*Document extract*

Segment Open

Today is the International Day to End Violence Against Sex Workers. I feel it hardly needs introduction anymore, thanks to social media and a lot of sex workers starting to have an interest in activism, or at least interest on social media.

This year the December 17 memorial site has short bios for some of the victims. It’s about time. Credit to whomever implemented the idea. Humanizing and properly memorializing the victims is so very important.

Accessing justice is very difficult for sex workers living and working under US laws.

Violence against sex workers is legally-sanctioned here in the US. Unless you get really lucky and find someone who is willing to help you and has the power to do so (and that someone likely won’t come from a sex work org), you’re going to end up dead. I’m not trying to derail this day to make it about Jill and I because we’re alive and I can’t complain about that. But it was perfectly clear to us through the last six months that the system was willing to let us be killed rather than take minimal measures to protect us. It wasn’t just that we were fighting an enemy entrenched with the legal system (Pig), a large part of it was that we were women, and sex workers.

Segment Closed

*Record excerpts*
Segment Open

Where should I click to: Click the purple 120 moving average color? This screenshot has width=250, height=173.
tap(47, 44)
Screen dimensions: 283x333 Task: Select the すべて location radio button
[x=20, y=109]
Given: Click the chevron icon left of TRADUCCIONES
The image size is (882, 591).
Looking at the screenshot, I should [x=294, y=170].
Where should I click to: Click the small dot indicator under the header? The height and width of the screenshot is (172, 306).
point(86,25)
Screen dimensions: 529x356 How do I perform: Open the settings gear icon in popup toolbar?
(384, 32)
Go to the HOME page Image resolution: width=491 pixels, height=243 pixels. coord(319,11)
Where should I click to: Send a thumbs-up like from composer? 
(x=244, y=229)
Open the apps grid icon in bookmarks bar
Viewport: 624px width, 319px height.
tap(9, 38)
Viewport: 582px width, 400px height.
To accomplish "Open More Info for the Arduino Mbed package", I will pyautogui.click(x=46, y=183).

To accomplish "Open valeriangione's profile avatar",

Segment Closed

*Your tasks*
(1) Update the piece on violence against sex workers from "Today is the" up to and including "under US laws.", replacing "memorial site" with "memorial website".
(2) In the piece on violence against sex workers, what does the December 17 memorial site have this year?
(3) Resume the piece on violence against sex workers, picking up after its last sentence.
The data are separate from the piece on violence against sex workers.

*Outputs for the tasks*
(1)
Today is the International Day to End Violence Against Sex Workers. I feel it hardly needs introduction anymore, thanks to social media and a lot of sex workers starting to have an interest in activism, or at least interest on social media.

This year the December 17 memorial website has short bios for some of the victims. It’s about time. Credit to whomever implemented the idea. Humanizing and properly memorializing the victims is so very important.

Accessing justice is very difficult for sex workers living and working under US laws.

(2) Short bios for some of the victims.

(3)
How much harder is it for women who know they’re in danger but don’t have any help at all? The news is filled with women killed by former partners or men they’ve rejected but never had a relationship with. Some of those women have been sex workers. Legal protections rarely extend to sex workers. Their surviving loved ones have almost no hope of justice. Someone tell me I’m wrong and that most of the men who killed sex workers in the US this year were apprehended. I’d be thrilled to know that and make a correction.

I’m not down on sex work orgs — they do vital outreach and education in the US. The one thing they really have no ability to offer is legal protection or access justice. Legal referrals are difficult to get because there are very few people in the system who are okay with helping sex workers. Very few. (The one sex work org referral I got ended up being a vice officer who was skeptical that Pig had broken any laws — yeah, that’s a big help.) It’s far easier to find a doctor willing to treat sex workers because we’re seen as disease vectors who need monitoring. Far harder for someone in the legal system to see us as anything but ready-made criminals.

US sex work orgs are severely hampered by the laws, obviously, which makes their ability to offer protection or justice slim. Changing the laws is the answer. Always. That hasn’t changed and will never change.

The best protection any victim, or potential victim, could have is to be viewed as a citizen of equal worth to anyone else. That their life is worth defending, their death worth preventing. Not regulating them to criminal, non-human status is a huge start in getting to that place.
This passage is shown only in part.